---------- DATA SHOWN
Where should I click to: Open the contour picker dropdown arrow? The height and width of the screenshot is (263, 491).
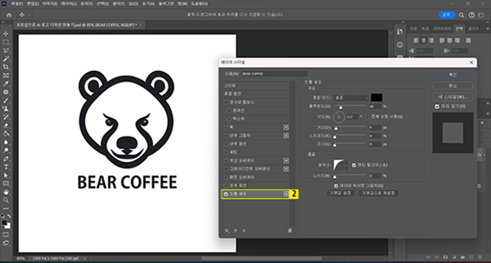pos(347,165)
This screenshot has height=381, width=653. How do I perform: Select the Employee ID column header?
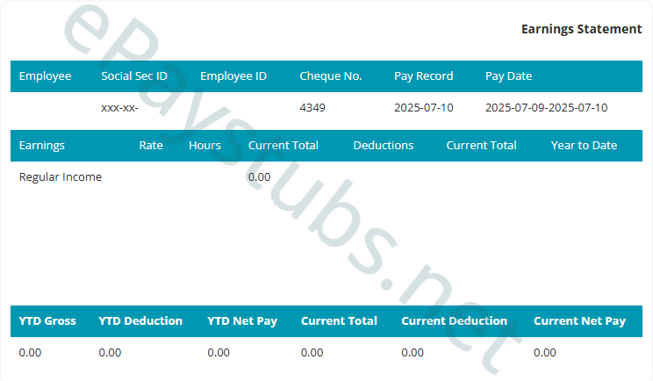pyautogui.click(x=233, y=76)
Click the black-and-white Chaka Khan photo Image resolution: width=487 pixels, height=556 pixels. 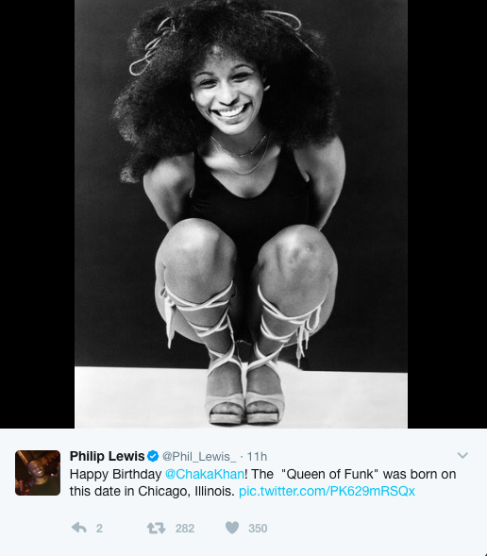[x=241, y=214]
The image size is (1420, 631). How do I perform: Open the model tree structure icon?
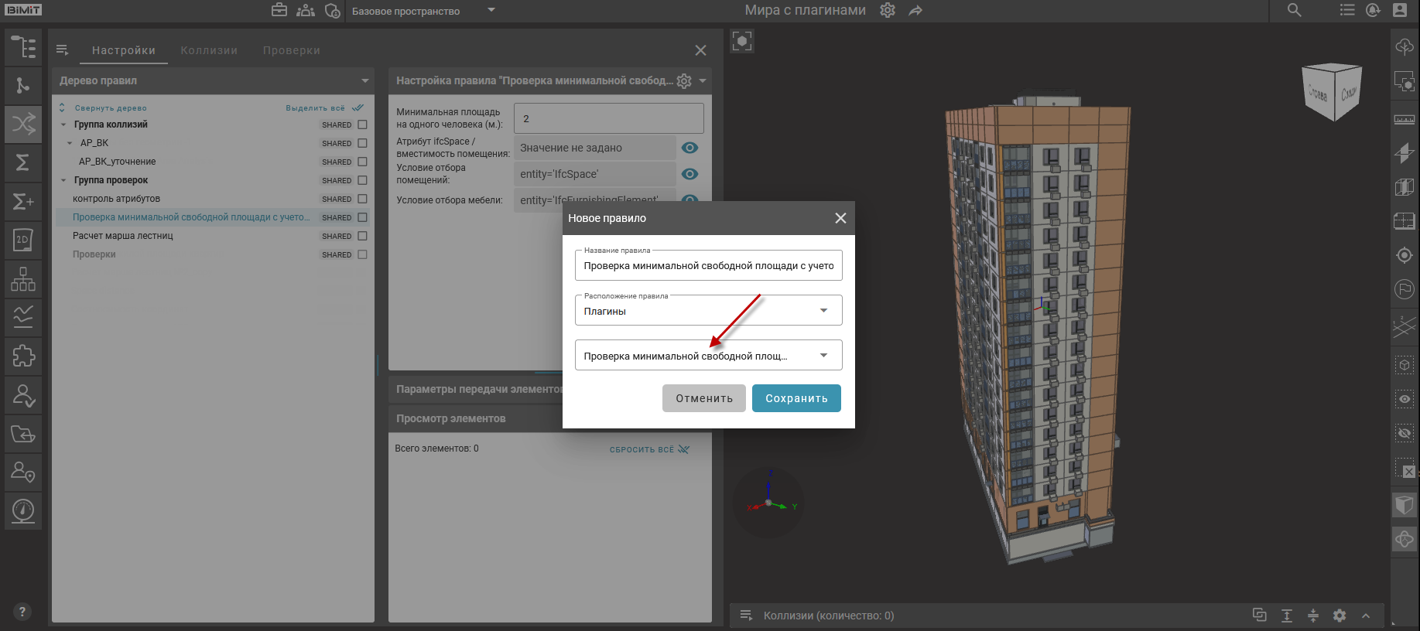[23, 47]
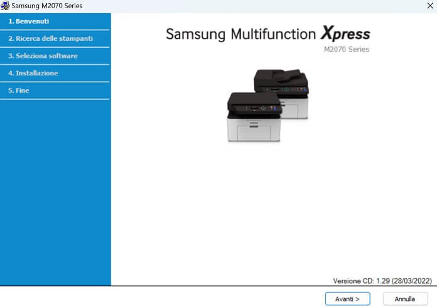Viewport: 437px width, 308px height.
Task: Click the Samsung installer icon in title bar
Action: [6, 6]
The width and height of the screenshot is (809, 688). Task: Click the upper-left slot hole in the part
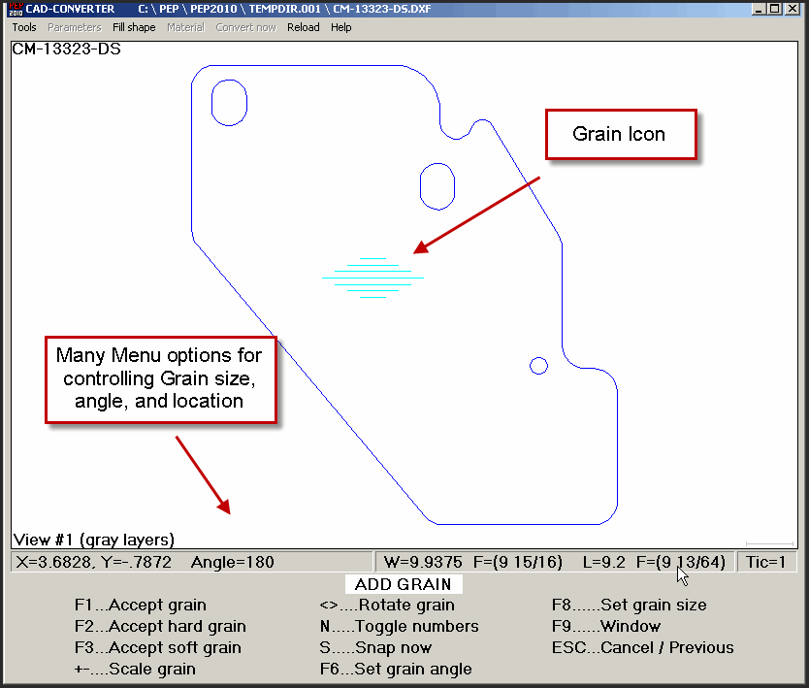(x=229, y=102)
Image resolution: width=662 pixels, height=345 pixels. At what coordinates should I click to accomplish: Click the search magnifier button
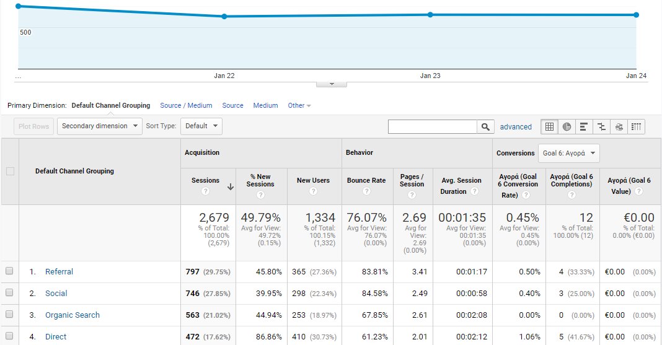click(485, 126)
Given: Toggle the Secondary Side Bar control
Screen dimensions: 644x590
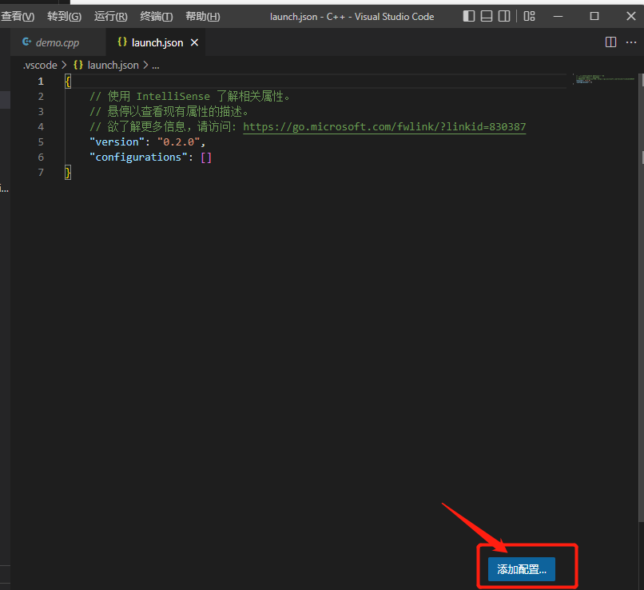Looking at the screenshot, I should pos(504,16).
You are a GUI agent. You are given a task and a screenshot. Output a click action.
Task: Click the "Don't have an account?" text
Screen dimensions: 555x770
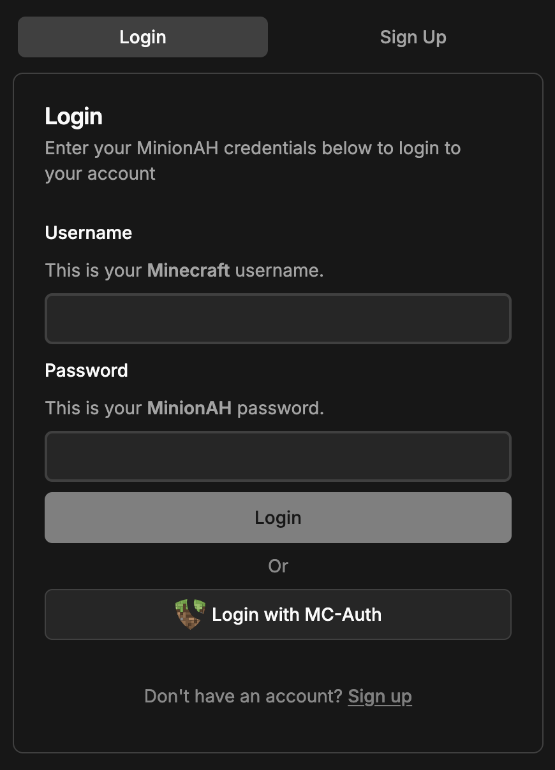click(x=244, y=697)
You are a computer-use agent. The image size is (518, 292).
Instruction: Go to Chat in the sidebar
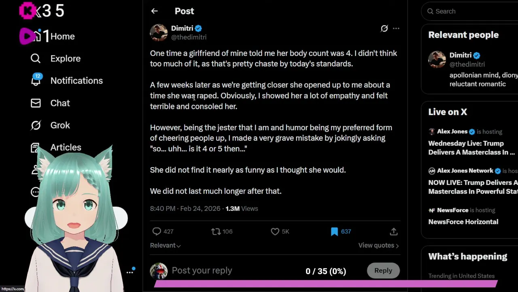(x=60, y=103)
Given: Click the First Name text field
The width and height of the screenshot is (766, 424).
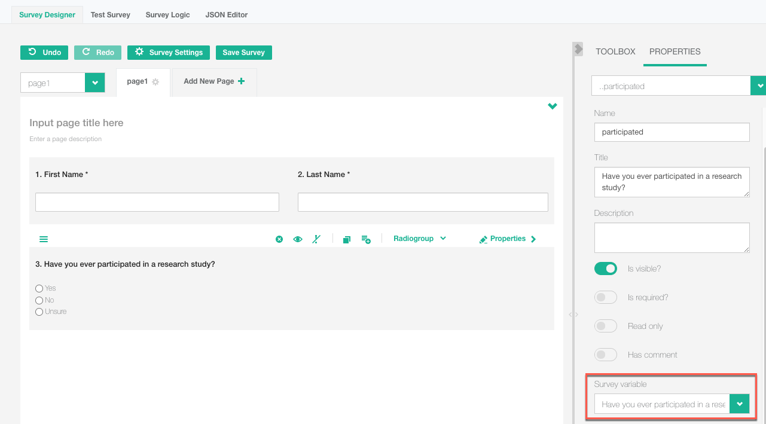Looking at the screenshot, I should pos(157,202).
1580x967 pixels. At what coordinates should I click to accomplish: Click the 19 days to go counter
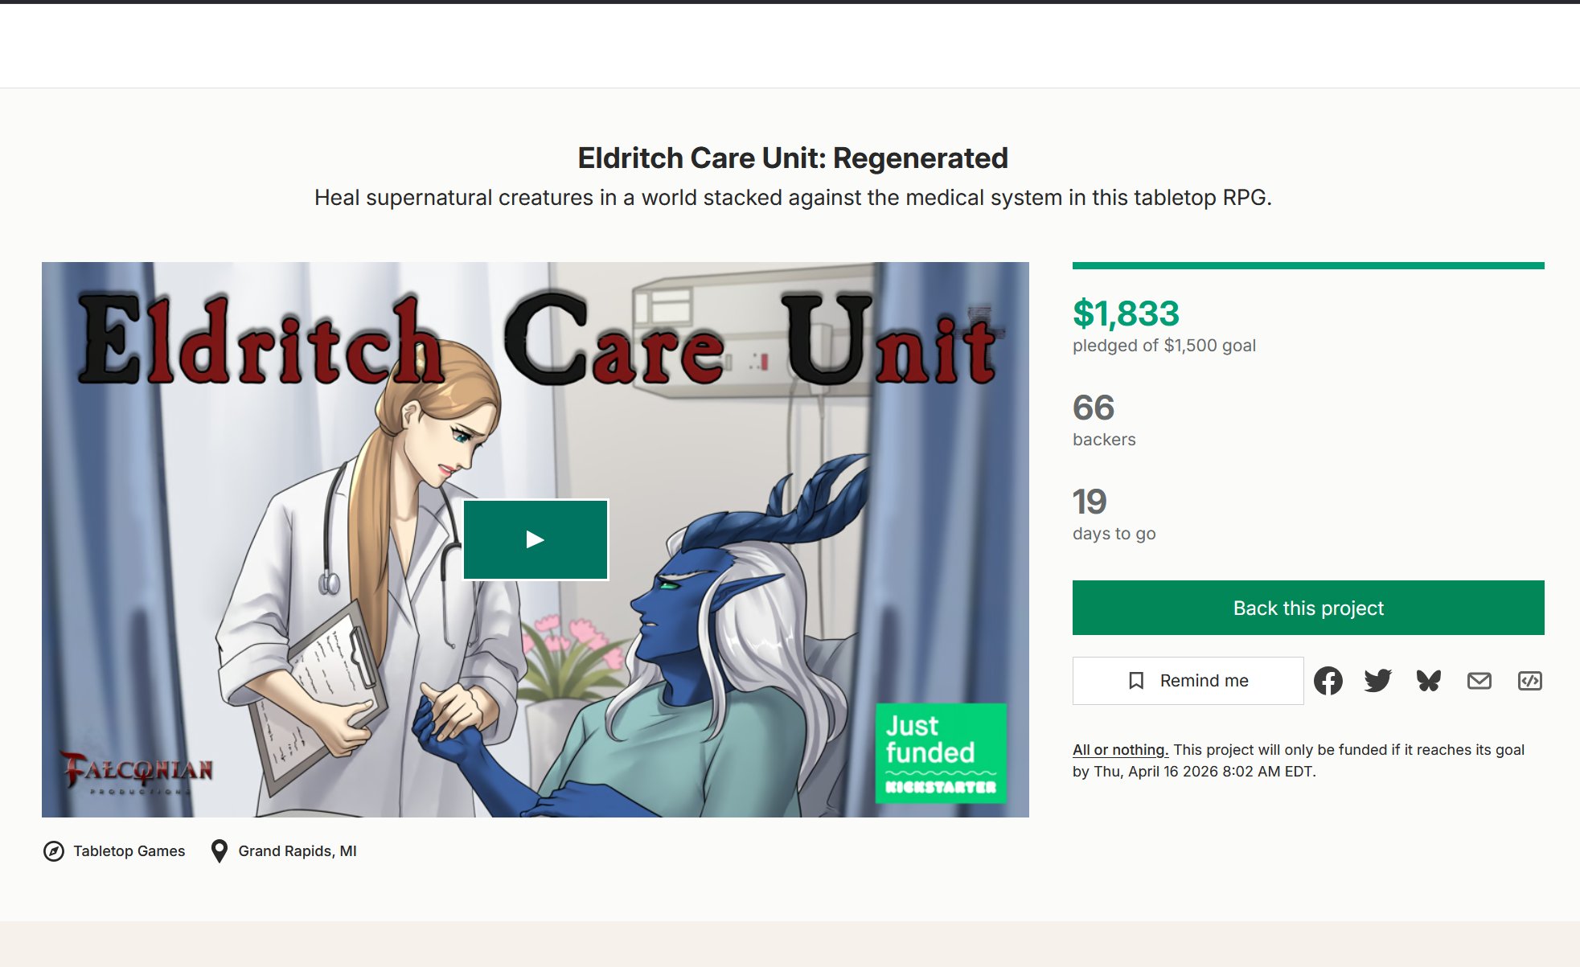1090,502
--------------------
The lines needed are those from the one containing "You are a computer-use" through the end of the listing, given again word for word and without any picture.

You are a computer-use agent. The image size is (518, 292).
Instruction: Go to Chat in the sidebar
(x=60, y=103)
Given: Click the First Name text field
The width and height of the screenshot is (766, 424).
Looking at the screenshot, I should pos(157,202).
1580x967 pixels. At what coordinates should I click to accomplish: Click the 19 days to go counter
1090,502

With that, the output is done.